Text section>
____________

Green Blogger Spotlight: Jeremy Williams, The Earthbound Report
Jeremy Williams has been writing about the environment from the age of eight, making him ideally experienced to blog about the topic for The Earthbound Report, one of our top ten Green blogs in the UK.
Read on for more about Jeremy’s focus on ‘solutions journalism’ and how for him, going green isn’t ‘just a lifestyle choice’ but about being on the right side of history.
How did you originally get started with writing about green issues?
I grew up in Madagascar, which is one of the world’s biodiversity hotspots. 80% of the country’s plants and animals are unique, lemurs being the most famous. It also had deforestation, pollution, wildfires and erosion all up-front and very visible. From an early age, I saw wonders and disasters side by side. I remember writing about the environment from about the age of eight.
What’s your favourite thing to post about and why?
I’m part of a movement called ‘solutions journalism’, which aims to report on how people respond to problems as well as the problems themselves – something that’s easily overlooked in the news. If I want to write about an issue, I’ll try to find a person or project that’s solving it and use that as a way in. My favourite things to post are profiles of people or businesses that are doing something extraordinary to solve the world’s biggest problems.

____________

Dataset content>
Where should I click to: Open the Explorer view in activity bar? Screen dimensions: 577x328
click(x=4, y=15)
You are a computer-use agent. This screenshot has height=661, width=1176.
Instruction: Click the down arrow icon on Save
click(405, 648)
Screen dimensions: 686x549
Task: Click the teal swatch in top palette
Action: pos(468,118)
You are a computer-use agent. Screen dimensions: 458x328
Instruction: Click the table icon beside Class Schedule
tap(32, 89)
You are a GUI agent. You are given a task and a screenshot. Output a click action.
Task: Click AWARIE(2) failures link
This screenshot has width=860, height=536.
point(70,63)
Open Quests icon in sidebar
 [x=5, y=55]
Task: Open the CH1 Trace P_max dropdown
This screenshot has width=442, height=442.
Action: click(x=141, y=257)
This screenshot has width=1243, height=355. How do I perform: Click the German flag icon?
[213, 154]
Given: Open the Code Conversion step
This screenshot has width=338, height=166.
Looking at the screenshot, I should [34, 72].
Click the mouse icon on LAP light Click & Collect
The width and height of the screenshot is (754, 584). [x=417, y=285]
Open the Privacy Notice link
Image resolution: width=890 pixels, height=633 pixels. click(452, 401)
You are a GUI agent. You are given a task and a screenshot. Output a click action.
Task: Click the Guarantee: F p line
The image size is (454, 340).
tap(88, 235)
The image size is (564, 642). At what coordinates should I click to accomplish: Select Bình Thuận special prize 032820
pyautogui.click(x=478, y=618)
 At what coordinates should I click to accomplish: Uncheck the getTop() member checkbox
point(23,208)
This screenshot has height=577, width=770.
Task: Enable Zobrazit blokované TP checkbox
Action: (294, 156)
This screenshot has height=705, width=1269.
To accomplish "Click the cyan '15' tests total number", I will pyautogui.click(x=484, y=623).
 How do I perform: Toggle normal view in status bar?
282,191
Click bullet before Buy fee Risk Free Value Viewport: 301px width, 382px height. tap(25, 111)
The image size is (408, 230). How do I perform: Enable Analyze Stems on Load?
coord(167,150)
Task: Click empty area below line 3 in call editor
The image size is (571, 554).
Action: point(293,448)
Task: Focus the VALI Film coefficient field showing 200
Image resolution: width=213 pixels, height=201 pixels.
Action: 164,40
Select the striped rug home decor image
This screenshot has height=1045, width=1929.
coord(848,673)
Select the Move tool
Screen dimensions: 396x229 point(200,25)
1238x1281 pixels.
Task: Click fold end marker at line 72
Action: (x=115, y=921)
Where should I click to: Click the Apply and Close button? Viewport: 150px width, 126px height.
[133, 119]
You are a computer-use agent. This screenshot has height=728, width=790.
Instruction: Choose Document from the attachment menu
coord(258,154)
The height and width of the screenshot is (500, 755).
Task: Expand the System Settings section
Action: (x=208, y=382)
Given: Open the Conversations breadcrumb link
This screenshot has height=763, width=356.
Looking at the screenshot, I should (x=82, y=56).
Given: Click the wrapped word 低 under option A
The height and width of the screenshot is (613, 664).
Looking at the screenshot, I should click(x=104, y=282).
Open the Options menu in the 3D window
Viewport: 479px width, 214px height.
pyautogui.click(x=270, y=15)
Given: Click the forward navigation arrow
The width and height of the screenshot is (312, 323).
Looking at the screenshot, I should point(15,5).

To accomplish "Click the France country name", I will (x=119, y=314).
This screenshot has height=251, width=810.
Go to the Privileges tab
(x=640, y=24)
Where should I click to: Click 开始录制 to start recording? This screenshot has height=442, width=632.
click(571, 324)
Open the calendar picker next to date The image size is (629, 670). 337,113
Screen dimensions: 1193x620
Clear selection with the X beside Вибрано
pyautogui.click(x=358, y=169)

____________

What this task involves> Rewrite the blogger spotlight from "Green Blogger Spotlight: Jeremy" to "blogs in the UK.", swapping "environment" for "planet".

Answer area>
Green Blogger Spotlight: Jeremy Williams, The Earthbound Report
Jeremy Williams has been writing about the planet from the age of eight, making him ideally experienced to blog about the topic for The Earthbound Report, one of our top ten Green blogs in the UK.